1 Kings 19:14-18 (NIV) 14 He replied, “I have been very zealous for the LORD God Almighty. The Israelites have rejected your covenant, broken down your altars, and put your prophets to death with the sword. I am the only one left, and now they are trying to kill me too.” 15 The LORD said to him, “Go back the way you came, and go to the Desert of Damascus. When you get there, anoint Hazael king over Aram. 16 Also, anoint Jehu son of Nimshi king over Israel, and anoint Elisha son of Shaphat from Abel Meholah to succeed you as prophet. 17 Jehu will put to death any who escape the sword of Hazael, and Elisha will put to death any who escape the sword of Jehu. 18 Yet I reserve seven thousand in Israel–all whose knees have not bowed down to Baal and all whose mouths have not kissed him.”
On verses 14-18: Elijah has twice poured out his heart to God, telling God about his fears and his loneliness. Notice that depressed Elijah is focused on everything that’s wrong. But Elijah hears God’s voice speaking to his heart.
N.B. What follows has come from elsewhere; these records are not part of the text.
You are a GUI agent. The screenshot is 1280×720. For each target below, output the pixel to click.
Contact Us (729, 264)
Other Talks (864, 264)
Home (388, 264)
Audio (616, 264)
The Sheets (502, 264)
Just when Elijah thought he was all alone, God reassures Elijah that he is not alone. God tells Elijah that He has assembled a team that will work alongside Elijah, including Hazael who will be king of Aram, Jehu who will be king of Israel, and Elisha who will succeed Elijah as Israel’s next great prophet, plus 7,000 others who are committed to worshiping the Lord.
What can we learn from this? When you are depressed (or on the verge of depression), the enemy will try to get you to focus on everything that’s wrong and even convince you of things that are not true: “No one loves you. No one cares about you. You’re all by yourself. All your hard work was a waste.” In those times, you need to replace Satan’s lies with God’s truth. You do that by identifying the lie that Satan has tried to get you to believe and stacking that up against the truth of God’s Word.
1 Kings 19:19-21 (NIV) 19 So Elijah went from there and found Elisha son of Shaphat. He was plowing with twelve yoke of oxen, and he himself was driving the twelfth pair. Elijah went up to him and threw his cloak around him. 20 Elisha then left his oxen and ran after Elijah. “Let me kiss my father and mother good-by,” he said, “and then I will come with you.” “Go back,” Elijah replied. “What have I done to you?” 21 So Elisha left him and went back. He took his yoke of oxen and slaughtered them. He burned the plowing equipment to cook the meat and gave it to the people, and they ate. Then he set out to follow Elijah and became his attendant.
On verses 19-21: Up to this point, Elijah has been a one man show. He has done everything by himself. But this recent bout with depression and burnout shows Elijah that he cannot keep being a one man show. He needs others. So Elijah obeys God’s word and anoints Elisha as his successor. Here we are introduced to Elisha, who takes the call of God so seriously that he slaughters his oxen and burns his farming tools to follow Elijah and become his attendant.
What can we learn from this? When you are depressed (or on the verge of depression), reach out to others and let them serve you in return. When you reach out and serve others, you get your eyes off yourself, and in return, you eventually gain friends who will end up serving you as well. Don’t wait for others to reach out to you. You reach out to others. As Proverbs 11:25 says, “A generous man will prosper; he who refreshes others will himself be refreshed.”
Heavenly Father, thank You that You care for me and that You are committed to restoring me and caring for my needs. Whenever I am depressed or on the verge of depression, help me to take the four steps I’ve learned from Your Word today: to take care of my physical health, to get into Your presence and listen to You, to replace Satan’s lies with Your truth, and to reach out to others. Thank You that because of Jesus, weeping may remain for a night, but joy comes in the morning. In Jesus’ name, AMEN!